Input data:

▬▬▬▬▬▬▬▬▬▬

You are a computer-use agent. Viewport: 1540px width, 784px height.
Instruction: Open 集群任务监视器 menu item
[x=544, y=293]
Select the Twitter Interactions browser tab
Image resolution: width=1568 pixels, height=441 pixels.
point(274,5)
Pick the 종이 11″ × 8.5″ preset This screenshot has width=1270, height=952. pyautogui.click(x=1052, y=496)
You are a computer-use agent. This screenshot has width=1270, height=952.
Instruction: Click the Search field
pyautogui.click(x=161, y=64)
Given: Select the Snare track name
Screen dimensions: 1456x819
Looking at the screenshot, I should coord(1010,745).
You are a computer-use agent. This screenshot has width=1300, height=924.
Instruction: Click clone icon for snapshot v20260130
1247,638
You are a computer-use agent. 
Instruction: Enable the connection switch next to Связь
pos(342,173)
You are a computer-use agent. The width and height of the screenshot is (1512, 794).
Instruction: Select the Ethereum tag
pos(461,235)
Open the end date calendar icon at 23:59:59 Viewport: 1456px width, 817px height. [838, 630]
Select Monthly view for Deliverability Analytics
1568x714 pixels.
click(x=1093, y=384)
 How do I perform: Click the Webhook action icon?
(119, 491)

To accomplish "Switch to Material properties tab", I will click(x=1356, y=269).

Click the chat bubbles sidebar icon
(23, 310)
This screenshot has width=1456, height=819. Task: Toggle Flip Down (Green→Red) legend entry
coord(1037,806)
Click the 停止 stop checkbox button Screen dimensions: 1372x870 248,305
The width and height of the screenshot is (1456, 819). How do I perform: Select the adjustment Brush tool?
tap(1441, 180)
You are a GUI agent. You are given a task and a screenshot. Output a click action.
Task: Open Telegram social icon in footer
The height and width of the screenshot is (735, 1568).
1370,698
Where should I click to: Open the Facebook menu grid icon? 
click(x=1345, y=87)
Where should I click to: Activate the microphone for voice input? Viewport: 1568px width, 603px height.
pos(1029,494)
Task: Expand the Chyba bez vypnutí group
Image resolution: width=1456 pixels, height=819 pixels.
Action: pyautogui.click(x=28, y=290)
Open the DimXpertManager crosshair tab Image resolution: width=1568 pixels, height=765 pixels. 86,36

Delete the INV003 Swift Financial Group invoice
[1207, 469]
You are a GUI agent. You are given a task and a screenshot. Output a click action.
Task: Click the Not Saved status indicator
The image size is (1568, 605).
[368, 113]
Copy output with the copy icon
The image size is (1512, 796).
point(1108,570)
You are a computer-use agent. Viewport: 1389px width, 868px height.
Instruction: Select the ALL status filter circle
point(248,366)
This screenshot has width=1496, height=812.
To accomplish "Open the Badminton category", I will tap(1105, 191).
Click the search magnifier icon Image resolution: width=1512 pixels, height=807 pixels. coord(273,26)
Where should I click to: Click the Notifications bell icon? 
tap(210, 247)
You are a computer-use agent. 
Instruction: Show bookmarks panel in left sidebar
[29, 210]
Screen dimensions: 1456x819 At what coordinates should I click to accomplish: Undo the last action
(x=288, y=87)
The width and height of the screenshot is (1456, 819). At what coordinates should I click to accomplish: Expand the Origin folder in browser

▬▬▬▬▬▬▬▬▬▬

Exercise brief: Could you filter the entries above for lines holding the string "computer" and copy them?

Answer section:
You are a computer-use agent. Viewport: 1540px width, 784px height.
You are a computer-use agent. This screenshot has width=1270, height=952.
You are a computer-use agent. This screenshot has width=1300, height=924.
You are a computer-use agent. 
You are a computer-use agent. The width and height of the screenshot is (1512, 794).
You are a computer-use agent. Viewport: 1389px width, 868px height.
You are a computer-use agent. 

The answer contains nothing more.